A technical triade for proteomic identification and characterization of cancer biomarkers

Biomarkers are needed to elucidate the biological background and to improve the detection of cancer. Therefore, we have analyzed laser-microdissected cryostat sections from head and neck tumors and adjacent mucosa on ProteinChip arrays. Two differentially expressed proteins (P = 3.34 x 10(-5) and 4.6 x 10(-5)) were isolated by two-dimensional gel electrophoresis and identified as S100A8 (calgranulin A) and S100A9 (calgranulin B) by in-gel proteolytic digestion, peptide mapping, tandem mass spectrometry analysis, and immunodepletion assay. The relevance of these single marker proteins was evaluated by immunohistochemistry. Positive tissue areas were reanalyzed on ProteinChip arrays to confirm the identity of these proteins.

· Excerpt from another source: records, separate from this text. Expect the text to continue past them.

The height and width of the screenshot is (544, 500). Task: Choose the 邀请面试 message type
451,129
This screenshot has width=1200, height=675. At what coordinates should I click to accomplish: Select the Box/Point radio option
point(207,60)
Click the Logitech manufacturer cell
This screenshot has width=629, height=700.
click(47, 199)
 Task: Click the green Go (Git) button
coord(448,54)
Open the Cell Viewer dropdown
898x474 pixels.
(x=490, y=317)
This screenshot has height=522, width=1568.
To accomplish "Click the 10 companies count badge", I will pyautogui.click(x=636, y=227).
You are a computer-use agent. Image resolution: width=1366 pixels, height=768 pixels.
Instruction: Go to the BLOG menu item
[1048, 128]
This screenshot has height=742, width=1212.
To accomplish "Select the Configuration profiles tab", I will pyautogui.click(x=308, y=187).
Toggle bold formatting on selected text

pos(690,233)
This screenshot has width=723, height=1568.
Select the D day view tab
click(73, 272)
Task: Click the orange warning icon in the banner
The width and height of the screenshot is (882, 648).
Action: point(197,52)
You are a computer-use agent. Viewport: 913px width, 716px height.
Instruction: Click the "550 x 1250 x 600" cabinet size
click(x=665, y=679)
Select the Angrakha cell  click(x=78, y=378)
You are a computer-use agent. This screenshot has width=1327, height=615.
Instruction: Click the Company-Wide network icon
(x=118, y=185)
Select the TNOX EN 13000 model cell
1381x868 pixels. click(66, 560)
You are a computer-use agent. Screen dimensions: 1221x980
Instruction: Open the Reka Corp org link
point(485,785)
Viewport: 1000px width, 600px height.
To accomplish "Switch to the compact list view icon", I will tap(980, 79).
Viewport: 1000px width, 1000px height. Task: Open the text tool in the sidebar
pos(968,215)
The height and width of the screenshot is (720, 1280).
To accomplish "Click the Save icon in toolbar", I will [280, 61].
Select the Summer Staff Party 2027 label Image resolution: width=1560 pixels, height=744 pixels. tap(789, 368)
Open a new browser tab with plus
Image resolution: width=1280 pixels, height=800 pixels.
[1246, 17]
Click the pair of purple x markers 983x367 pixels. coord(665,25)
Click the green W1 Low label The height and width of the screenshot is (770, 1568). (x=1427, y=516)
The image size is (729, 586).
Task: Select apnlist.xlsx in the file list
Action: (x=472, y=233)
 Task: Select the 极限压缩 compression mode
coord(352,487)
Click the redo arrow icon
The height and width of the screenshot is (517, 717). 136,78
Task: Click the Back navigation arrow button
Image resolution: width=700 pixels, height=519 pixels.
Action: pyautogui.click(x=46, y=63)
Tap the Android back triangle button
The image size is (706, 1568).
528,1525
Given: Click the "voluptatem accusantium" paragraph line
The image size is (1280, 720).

As a control, a peak with low P was identified as calgizzarin (S100A11) and characterized in the same way. This technical triade of tissue microdissection, ProteinChip technology, and immunohistochemistry opens up the possibility to find, identify, and characterize tumor relevant biomarkers, which will allow the movement toward the clonal heterogeneity of malignant tumors. Taking this approach, proteins were identified that might be responsible for invasion and metastasis.